RAWHIDE. “Clash At Broken Bluff.” CBS, 02 November 1965 (Season 8, Episode 8). Clint Eastwood, Paul Brinegar, Steve Raines, L. Q. Jones. Guest Cast: Ron Randell, Nancy Gates, Warren Stevens. Teleplay by Louis Vittes. Directed by Charles Haas. Currently available on YouTube.

   By some sheer coincidence, even on a TV show taking place in the past and the far West such as this one, the primary subject matter is voting rights: who should have the right to vote in an upcoming election, or more importantly, who should not. In this case, the women of Broken Bluff are demanding the same right at the polls as the men in the cattle drive who just happen to be in the county on election day.

   To that end, the town’s more nefarious leaders are premising the cowboys much needed supplies – not to mention free beer – if (and only if) they will vote their way. On the other hand, the leader of the women’s marches is a young widow whose land the cattle must cross while making their way north.

   It is a dilemma, if not an impasse, and it is complicated even further by Rowdy Yates’ attraction to the lady. (It is, of course, a young Clint Eastwood who plays the trail boss, and the lady is very attractive.)

   There’s not a lot more than an hour’s entertainment that’s intended here.
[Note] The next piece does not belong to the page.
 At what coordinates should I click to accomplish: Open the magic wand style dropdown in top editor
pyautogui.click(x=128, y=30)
The right of women to vote had long been settled in history books, even in 1965. The rest of the tale is what viewers sat down to see, and to that end, there was plenty of other old-fashioned western drama and romance in this episode to say they got their money’s worth.
   

FREDERIK POHL “Servant of the People.” First published in Analog SF, February 1983. Collected in Midas World (St, Martin’s Press, hardcover, 1983) and Platinum Pohl (Tor, hardcover, 2003). Reprinted in The Best Science Fiction of the Year #13, edited by Terry Carr (Baen, paperback, August 1984). Nominated for a Hugo for Best Short Story, 1984.
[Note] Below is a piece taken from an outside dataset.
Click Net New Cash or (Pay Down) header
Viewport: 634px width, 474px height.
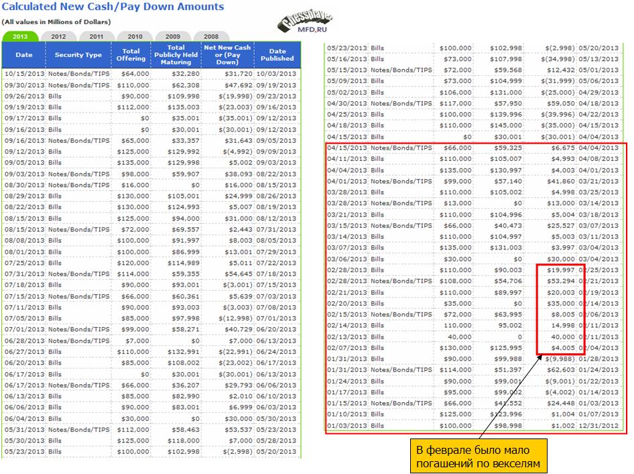[x=227, y=55]
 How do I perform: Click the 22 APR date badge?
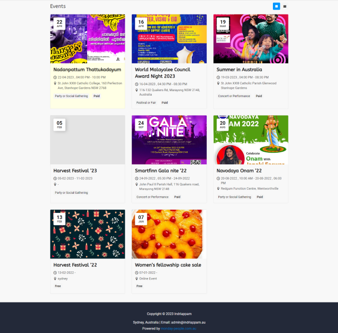point(60,23)
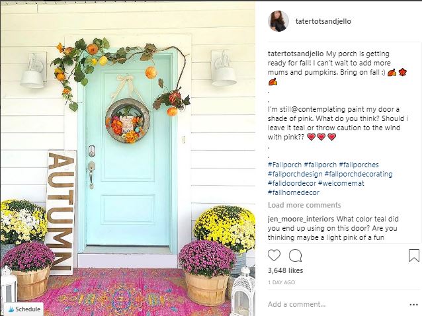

   Sometime in the near future, standing at a point in time circa 1983, a US Congressman, having served in that role for over twenty terms, begins his campaign for yet another election cycle. Although it is becoming harder, he enjoys campaigning, meeting people, kissing babies, endless meals out at greasy diners, the whole bit.

   To his mind, his greatest achievement is having been instrumental in passing a law allowing robots to vote, even those coming fresh off the assembly line.

   Imagine his loving wife’s consternation, then, when they discover his newest opponent is … a robot itself.

   Given this basic premise, I have a feeling that everyone reading this will have their ow ideas of how the story should take place from here. And I also suspect it won’t be very much different from the one I imagined it would be, which in turn was awfully close to the one that SF Grand Master Frederik Pohl wrote.

   Speaking for myself only, the story Pohl wrote is yards better than anything I might have come up with. While not up there at, say a Hemingway level, Pohl was a master of crisp clear prose with a keen visionary and often sardonic  eye on what the future might bring for this country, if not the entire world.

   The only thing wrong with this tale, from my point of view is the premise. Passing a law in this country that would allow robots to vote? No way, no how.

   This is a theoretical exercise only. A “what if” proposition carried to a logical conclusion, and of course, there’s nothing wrong with that. To my mind, it’s precisely what serious science fiction is/was designed to do.

Rating: B plus
   

PostScript: I read this in Terry Carr’s Best of the Year anthology for 1983, published exactly forty years ago. That’s a nice round number. I will have to wait and see, but at the moment I’m planning to  continue working my way through it and reporting back here as I go. Don’t change that dial!